2. Some people have objective power, which is the authority associated with
factors such as position, strength, weaponry, and wealth, but fail to influence
other people.
3. Cultural power stereotypes: People who seek power overestimate power
motivations of other people and are hyperaware of communication cues that
can be used to influence others or resist power.
4. Influence or domination without power:
a. People of humble means and little objective power can be influential and
wield real power when they stand for something that large groups of
followers believe.
5. Thinking of one’s self as powerful does not ensure that one will be powerful
but thinking of yourself as powerless virtually guarantees powerlessness.
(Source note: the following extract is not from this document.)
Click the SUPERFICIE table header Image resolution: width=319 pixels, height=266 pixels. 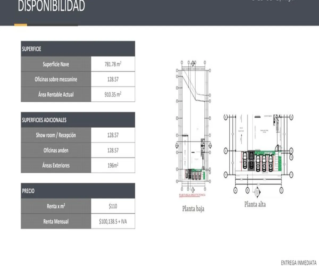[x=78, y=49]
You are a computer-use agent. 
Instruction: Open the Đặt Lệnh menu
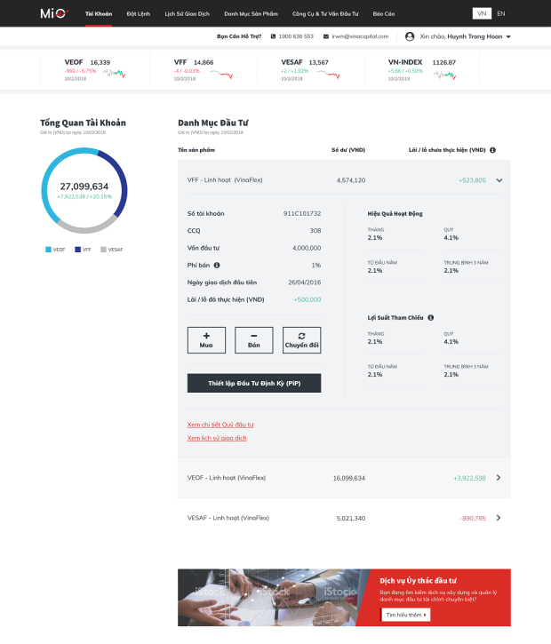click(x=139, y=13)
B. Power as a Relational Concept
1. Power exists in relationships: Power is a relational concept and one
individual cannot be dominant without someone else being submissive.
2. A submissive person may defer to the preferences and wishes of the dominant
person, help them to pursue their goal, and adopt their partner’s goals as their
own, thereby facilitating relational coordination and satisfaction.
3. Balance of power is dynamic:
a. Men are more likely than women to perceive the world as hierarchical
and organized in pecking orders and power structures.
b. Women, however, often have more decision-making power in several
areas in a relationship, including making decisions about major home
purchases and what to do on the weekends.
4. Partners who exercise little influence over each other may not really be a
couple, but virtual strangers in the same household, while partners in close
relationships are interdependent.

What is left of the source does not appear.